Se o ponto de partida é o texto, a construção do passado, presente e futuro de um personagem acaba sempre sendo histórico, por mais que ficcional. No caso da Leopoldina, há muito material sobre ela, muitas cartas, pinturas e muitos livros. É incrível, porque foi uma mulher muito importante, mas que eu conhecia pouco. Foi muito interessante, para mim, ler as cartas que ela escrevia para a irmã, ler sobre a saudade que ela sentia da Áustria, essa distância toda que ela viveu. Passei a ter muita admiração pela figura dela, era uma amante das Artes e da Ciência, Leopoldina patrocinou a vinda de cientistas para o Brasil, foi uma das primeiras vezes que isso aconteceu na história do país. Apesar de ser uma princesa, ela tinha um coração feminista, e isso me encanta. Leopoldina deixou um legado de protagonismo. Foi bonito contar essa história.
Você terminou recentemente as gravações do longa “A Porta ao Lado”, da diretora Julia Rezende. O filme aborda diferentes acordos nas relações românticas, os conflitos desses modelos…Estamos em um momento de ruptura das relações como conhecemos?
Trabalhei com a Julia no filme “Ponte Aérea”, e é bacana falar disso justamente numa entrevista para a revista que é distribuída nesses aeroportos. Foi mais uma vez uma experiência linda, um set de muita amizade. É bom trabalhar em um espaço assim, me sinto acolhida. A Júlia é essa diretora! É muito belo sentir segurança para entrar em um personagem, é sempre um processo desafiador e até incômodo para nosso corpo. Também foi muito bom levantar um filme em plena pandemia, colocar o barco para navegar nessa travessia, com todos os cuidados e assistências. O filme é um pensamento sobre as tentativas de se relacionar no mundo contemporâneo. Como desenvolver uma relação duradoura e ter uma família? Os desejos são muitos diversos e o momento é de liberdade. Tudo é dinâmico e fluído, mas ao mesmo tempo precisamos de raiz e apego. São dois polos opostos, e o longa mergulha na tentativa desse equilíbrio.

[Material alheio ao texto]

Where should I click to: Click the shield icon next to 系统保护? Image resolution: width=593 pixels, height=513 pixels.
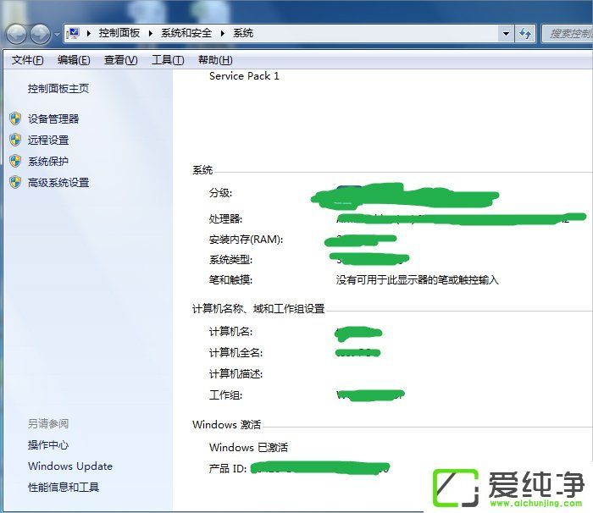pyautogui.click(x=14, y=161)
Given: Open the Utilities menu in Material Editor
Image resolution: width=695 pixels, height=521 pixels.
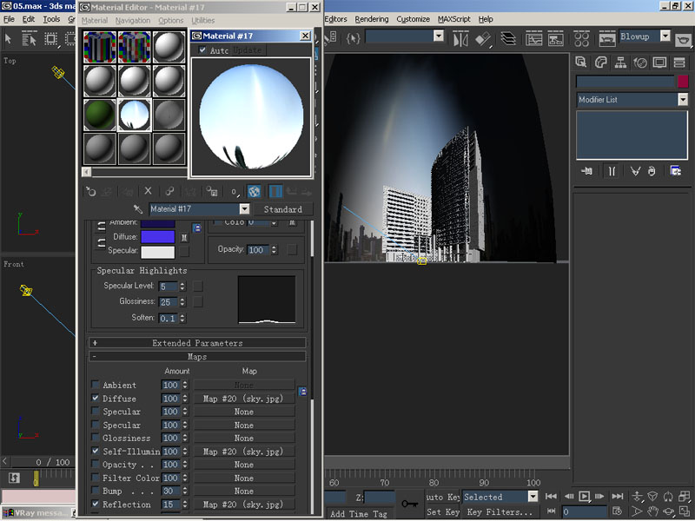Looking at the screenshot, I should click(x=202, y=20).
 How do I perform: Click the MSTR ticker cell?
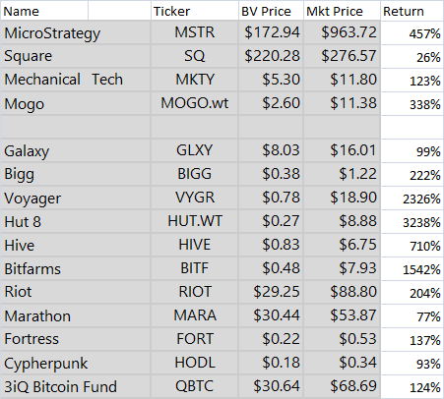point(195,32)
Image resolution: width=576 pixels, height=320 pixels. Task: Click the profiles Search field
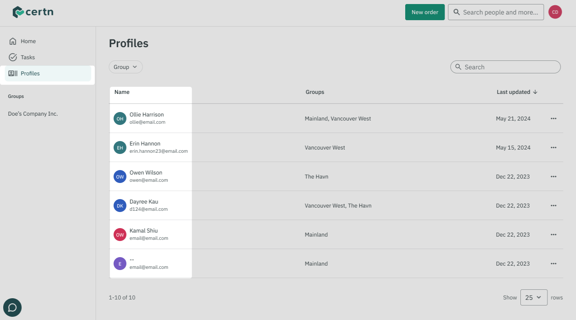(505, 67)
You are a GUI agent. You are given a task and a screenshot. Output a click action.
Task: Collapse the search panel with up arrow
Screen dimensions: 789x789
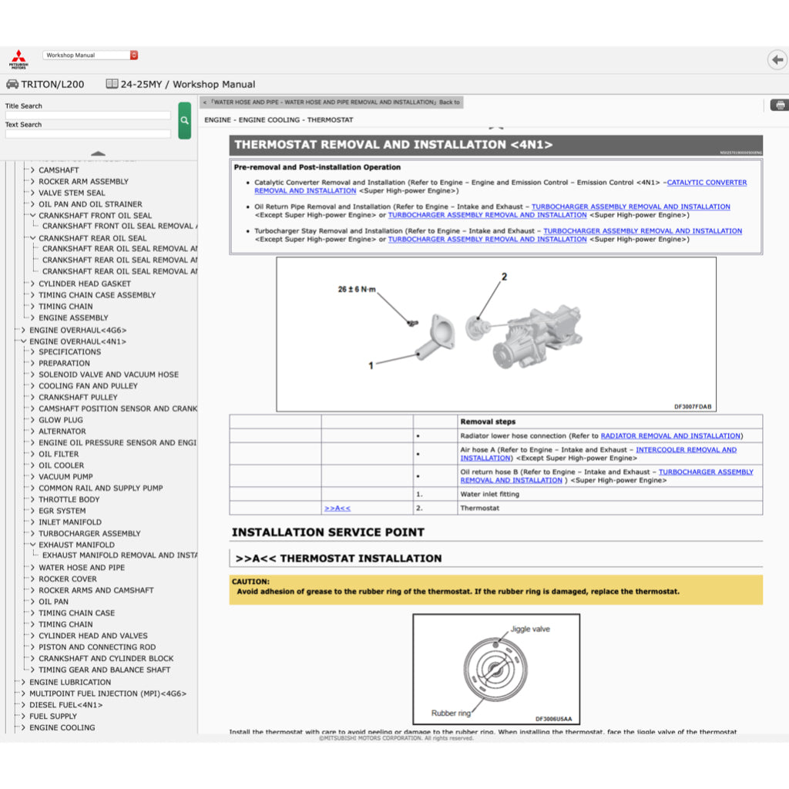coord(98,153)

Você teve covid-19. Como enfrentou a doença? Na sua opinião, como o Brasil está enfrentando o vírus? E como a arte está nessa trincheira?
Até hoje lido com a covid, tive sequelas e o que se chama “covid longa”. Ainda estou em tratamento e investigando as consequências em meu corpo. É um desafio para mim, mas estou me recuperando. O Estado brasileiro matou muita gente, pela insistência em medicamentos sem eficácia e por não ter acolhido as medidas corretas, então o governo federal carrega a responsabilidade dessas mortes todas. Perdemos muito! Vidas, histórias, almas, o Brasil perdeu um pouco a graça com esse descaso todo. Em alguns estados, os governadores conseguiram atuar, legislar sobre máscaras, mas poderíamos estar mais vacinados, tudo isso é uma grande ferida na nossa alma. A arte está resistindo, sobrevivendo. Temos a necessidade de nos manter próximos do pensamento crítico.